Il punto tecnico riguarda le modalità con cui l’obbligo può essere aggirato. “La sola prenotazione non permette di accedere agli istituti”, ha precisato la procuratrice Caramanna.
Il cuginetto positivo e un punto ancora da chiarire
Un cugino della bambina ha contratto la malattia in forma più blanda. Anche lui ha quattro anni. È ricoverato all’ospedale dei Bambini di Palermo da alcuni giorni.
Sul suo stato vaccinale le ricostruzioni divergono. Gli inquirenti stanno verificando se il bambino sia stato vaccinato. La vicenda, riferiscono, non sarebbe chiara. Altre indicazioni sostengono invece che era stato vaccinato contro il batterio.
Il direttore sanitario del Civico, Domenico Cipolla, ha descritto il quadro clinico. Il bambino “sta migliorando clinicamente” ed è tenuto in osservazione e isolamento. Sono state dosate anche le immunoglobuline antidifteriche, che “sono presenti a buon titolo e protettive”.
È il dato che gli inquirenti dovranno incrociare con la documentazione vaccinale. Anticorpi protettivi indicano una risposta immunitaria già presente. La conferma documentale spetta però all’azienda sanitaria.
L’indagine epidemiologica sui contatti
Accanto ai due fascicoli giudiziari corre il lavoro di sanità pubblica. L’Azienda sanitaria provinciale ha avviato un’indagine epidemiologica per ricostruire la catena dei contatti.
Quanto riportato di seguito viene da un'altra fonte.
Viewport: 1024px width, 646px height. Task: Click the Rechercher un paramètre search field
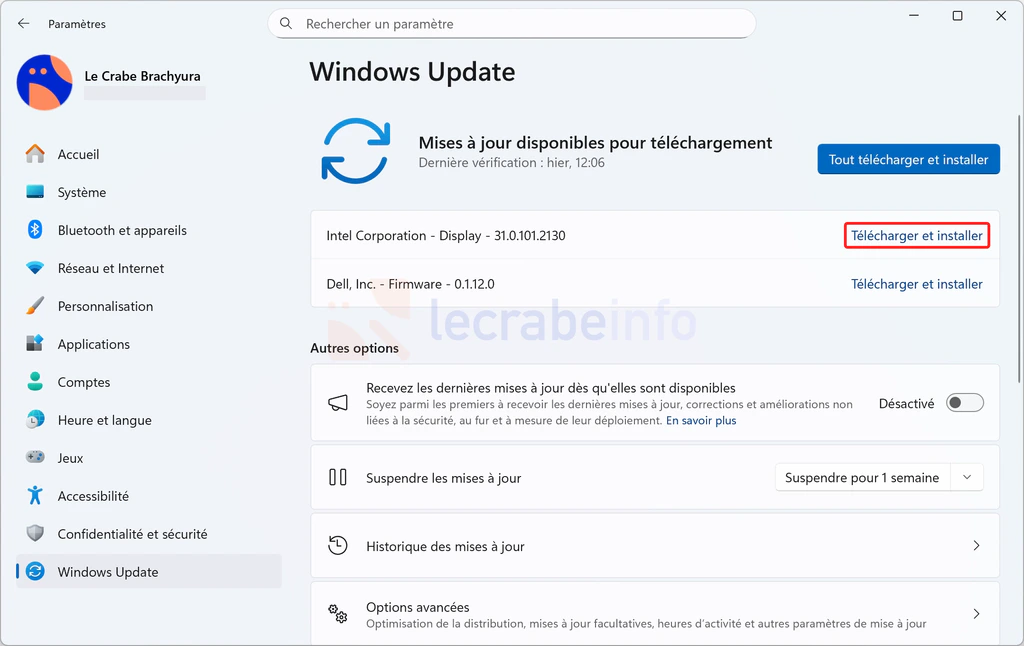pos(512,23)
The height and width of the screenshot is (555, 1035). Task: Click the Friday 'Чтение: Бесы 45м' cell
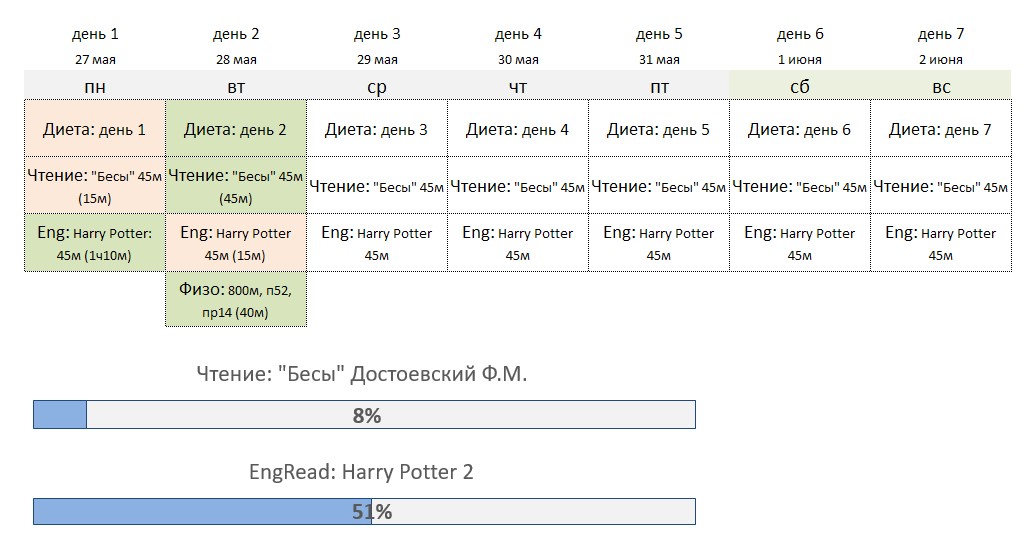tap(659, 185)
Serve a individuare chi ha avuto rapporti ravvicinati con i due bambini nel periodo di contagiosità. Su quelle persone si verifica lo stato vaccinale. Poi si valuta l’eventuale profilassi.
Tutti i familiari sono stati vaccinati dopo la morte della bambina. Nei centri vaccinali della città si è registrato un aumento delle prenotazioni.
Cosa resta da accertare
L’autopsia di mercoledì dovrà stabilire la causa del decesso. I campioni sono stati inviati all’Istituto superiore di sanità per la conferma definitiva della diagnosi.
Da quei due accertamenti dipende l’impianto dell’inchiesta. Vanno confermati due nessi: quello tra la malattia e la morte, e quello tra la mancata vaccinazione e l’esito. Fino ad allora la contestazione mossa ai genitori resta un’ipotesi di lavoro.